Pengertian belajar telah lama dikenal dan dapat ditemukan dalam berbagai sumber atau literature. Banyak ahli yang mencoba mendefinisikan dan membuat tafsirannya tentang arti belajar itu sendiri. James O. Whittaker dalam Annurrahman mengemukakan: belajar adalah proses dimana tingkah laku ditimbulkan atau diubah melalui latihan atau pengalaman. Belajar merupakan suatu proses yang dilakukan individu untuk memperoleh suatu perubahan tingkah laku yang baru secara keseluruhan, sebagai hasil pengalaman individu itu sendiri didalam interaksi dengan lingkungannya.

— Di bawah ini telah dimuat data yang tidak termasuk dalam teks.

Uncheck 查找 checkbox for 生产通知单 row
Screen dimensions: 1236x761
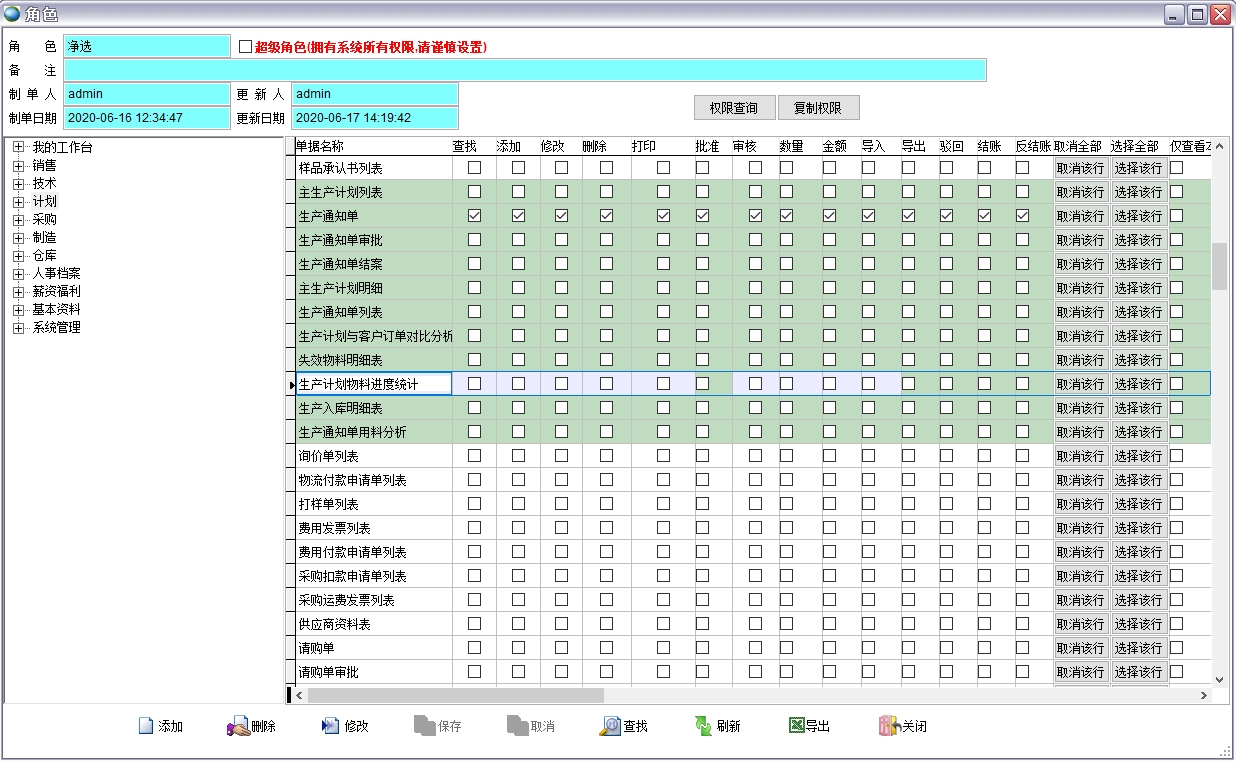click(x=474, y=216)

Belajar menurut teori ini mementingkan suatu proses dari pada hasil Menurut Hasnida “Anak cenderung banyak belajar dari pengalaman melakukan interaksi dengan benda dan orang lain dari pada belajar melalui symbol dan kata- kata.” Proses anak secara tidak langsung akan membentuk tingkah laku keseluruhan dari pengalaman belajar yang dia dapat.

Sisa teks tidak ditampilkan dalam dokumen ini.